Patterson, who was a special guest at the event, stated that, “eminent legal people have been advancing the argument that Jamaica ought not to leave the council before it has pursued the right of citizens to have access to His Majesty’s Privy Council, not for official appeals, but for redress”.
“It is a matter on which there is fundamental disagreement within the legal community. Out of respect, I am not going to speak to that view point, but I want to refute it by some very clear and specific grounds,” he warned.
He said that, at the moment, the Privy Council has issued new directions, which are reducing the scope of constitutional rights for individuals who believe they have the right to Appeal to the PC for leave to appeal decisions by the local courts.
“Out of respect, I am not going to speak to that view point, but I want to refute it by some very clear and specific grounds,” he stated.

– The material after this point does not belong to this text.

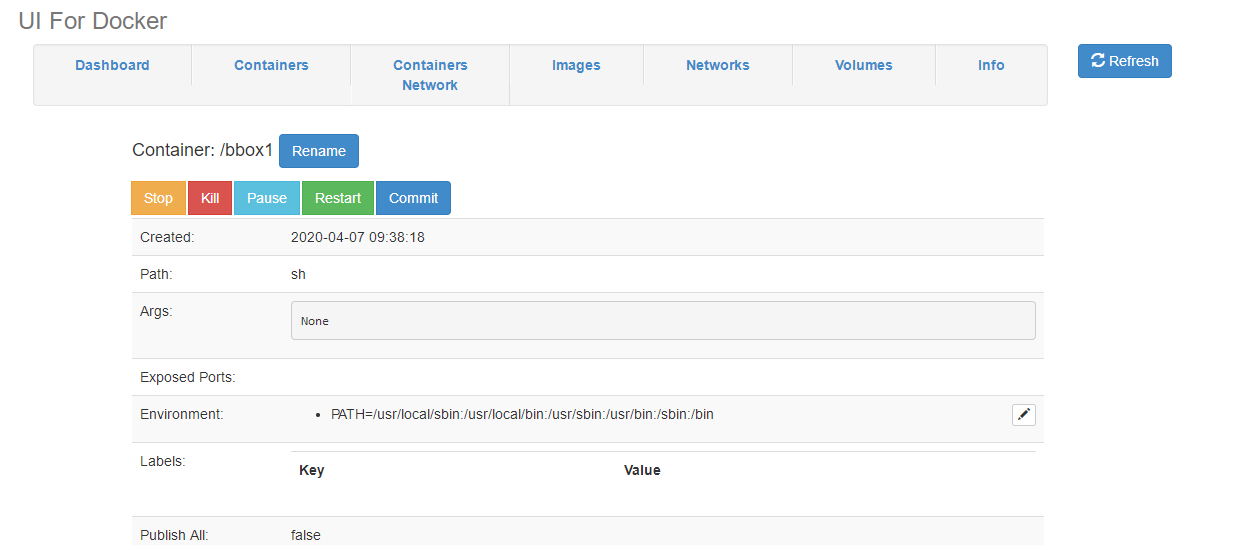Click the Refresh button
This screenshot has width=1233, height=545.
1124,61
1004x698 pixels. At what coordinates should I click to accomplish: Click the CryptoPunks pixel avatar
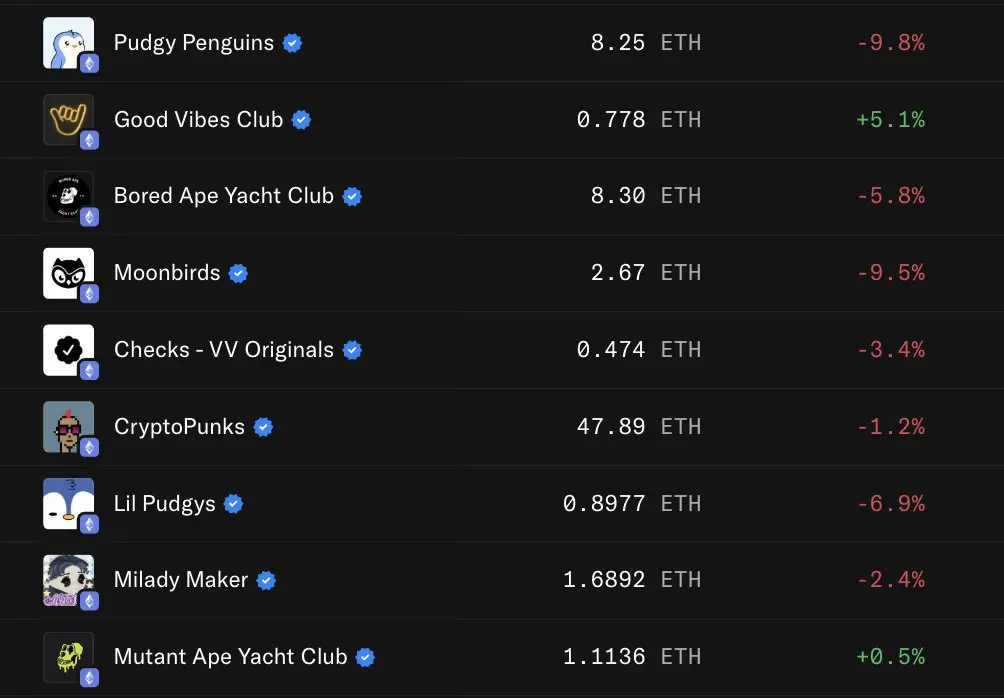point(67,426)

But, Chair of the NCR, Laleta Davis-Mattis, told the launch that there is really no consensus on that particular legal approach” but that, in keeping with what Patterson had said, “we are actually in dialogue with the Attorney General’s Department on this particular path”.
She recalled that about two years ago, “it was actually announced that Jamaica was embarking on a policy towards reparatory justice. That policy framework mirrors the Caribbean plan, in addition to the other elements we have incorporated in our own work,” she explained.
Davis-Mattis also noted that the issues raised by the NCR would involve: psychological damage; financial approach to reparations; seeking to answer questions, as to who will receive the funds; what is the funding model; and negotiating and aligning itself with the different areas within government, including agriculture, tourism, health, etcetera.
“The council, in forging the way forward and, as part of its proposed public consultation process, is geared toward addressing all of these particular areas,” she pointed out.
“So, the psychological damage is very important, as part of the framework. In fact the council has also embarked on what we have dubbed, our own internal reparatory justice programme; and the philosophy behind that is grounded in the fact that we, ourselves, to some extent, have perpetuated some of the injustices that have been inflicted on us, and that we ourselves have a responsibility towards repair,” she noted.
The NCR Chair informed the launch that the government’s approach to reparatory justice in Jamaica is bipartisan and consensual and, therefore, there is a lot of work to do.
The NCR has stated that Jamaica would be due at least 2.3 trillion pounds (approximately J$416.3 trillion) from any slavery reparations compensation paid by Britain to the region. That figure is based on Jamaica’s 20.64 percent of the 7.5 trillion calculated by British theologian, Dr Robert Beckford, as being owed by Britain to its former colonies.